▶ _TASK DESCRIPTION_:
Search the records for the string "arrow", then copy each line that has it.

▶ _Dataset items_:
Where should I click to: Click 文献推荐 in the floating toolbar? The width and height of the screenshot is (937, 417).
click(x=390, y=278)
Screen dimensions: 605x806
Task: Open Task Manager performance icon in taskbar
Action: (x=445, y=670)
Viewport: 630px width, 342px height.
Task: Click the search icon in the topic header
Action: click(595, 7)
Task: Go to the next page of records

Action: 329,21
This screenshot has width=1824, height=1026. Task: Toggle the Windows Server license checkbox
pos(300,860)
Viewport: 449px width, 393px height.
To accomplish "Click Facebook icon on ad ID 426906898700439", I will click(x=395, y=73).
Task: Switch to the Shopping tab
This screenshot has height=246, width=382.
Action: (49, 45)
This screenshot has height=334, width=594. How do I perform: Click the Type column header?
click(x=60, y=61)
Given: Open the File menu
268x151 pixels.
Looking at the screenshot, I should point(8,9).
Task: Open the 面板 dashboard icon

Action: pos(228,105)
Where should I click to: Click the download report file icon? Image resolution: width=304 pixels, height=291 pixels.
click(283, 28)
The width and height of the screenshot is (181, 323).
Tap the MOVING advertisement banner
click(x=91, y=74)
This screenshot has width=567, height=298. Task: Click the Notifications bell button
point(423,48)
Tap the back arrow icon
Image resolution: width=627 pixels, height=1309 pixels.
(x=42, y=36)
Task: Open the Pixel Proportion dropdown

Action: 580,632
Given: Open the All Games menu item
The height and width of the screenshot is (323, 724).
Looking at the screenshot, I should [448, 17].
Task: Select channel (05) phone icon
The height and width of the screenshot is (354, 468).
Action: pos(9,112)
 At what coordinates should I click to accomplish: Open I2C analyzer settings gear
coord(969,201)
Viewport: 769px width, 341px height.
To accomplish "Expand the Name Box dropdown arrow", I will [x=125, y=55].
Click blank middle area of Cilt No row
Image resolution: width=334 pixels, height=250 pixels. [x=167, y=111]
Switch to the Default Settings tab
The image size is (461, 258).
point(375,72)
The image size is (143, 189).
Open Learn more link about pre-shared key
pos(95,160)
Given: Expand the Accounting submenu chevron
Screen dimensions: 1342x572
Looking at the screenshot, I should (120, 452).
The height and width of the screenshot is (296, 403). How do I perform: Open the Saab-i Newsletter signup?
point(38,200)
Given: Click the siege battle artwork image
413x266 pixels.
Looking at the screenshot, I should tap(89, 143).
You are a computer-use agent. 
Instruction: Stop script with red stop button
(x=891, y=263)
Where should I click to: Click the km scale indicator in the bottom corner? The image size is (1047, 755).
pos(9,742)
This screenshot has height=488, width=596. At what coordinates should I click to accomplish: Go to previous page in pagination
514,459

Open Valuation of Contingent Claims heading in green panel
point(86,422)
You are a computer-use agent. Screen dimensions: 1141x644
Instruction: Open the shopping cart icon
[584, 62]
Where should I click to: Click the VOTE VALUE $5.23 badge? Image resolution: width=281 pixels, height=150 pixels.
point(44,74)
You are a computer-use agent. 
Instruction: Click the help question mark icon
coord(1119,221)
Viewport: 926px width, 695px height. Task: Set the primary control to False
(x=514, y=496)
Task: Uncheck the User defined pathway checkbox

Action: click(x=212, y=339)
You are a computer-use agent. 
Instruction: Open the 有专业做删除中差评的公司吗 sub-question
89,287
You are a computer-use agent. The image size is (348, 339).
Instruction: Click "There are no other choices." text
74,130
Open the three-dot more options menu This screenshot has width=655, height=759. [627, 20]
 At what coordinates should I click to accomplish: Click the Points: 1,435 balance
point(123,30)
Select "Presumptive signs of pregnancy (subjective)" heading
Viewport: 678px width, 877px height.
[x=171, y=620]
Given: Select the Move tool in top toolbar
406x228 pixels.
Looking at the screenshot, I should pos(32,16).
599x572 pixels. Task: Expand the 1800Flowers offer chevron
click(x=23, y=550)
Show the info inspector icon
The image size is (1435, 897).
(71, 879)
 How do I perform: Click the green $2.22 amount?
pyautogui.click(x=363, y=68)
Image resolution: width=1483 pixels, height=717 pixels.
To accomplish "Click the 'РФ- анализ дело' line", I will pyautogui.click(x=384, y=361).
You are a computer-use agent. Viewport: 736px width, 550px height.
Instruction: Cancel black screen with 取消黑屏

▶ _WRITTEN SOLUTION_:
Tap the back arrow icon
To accomplish "Expand the Name Box dropdown arrow", I will [x=125, y=55].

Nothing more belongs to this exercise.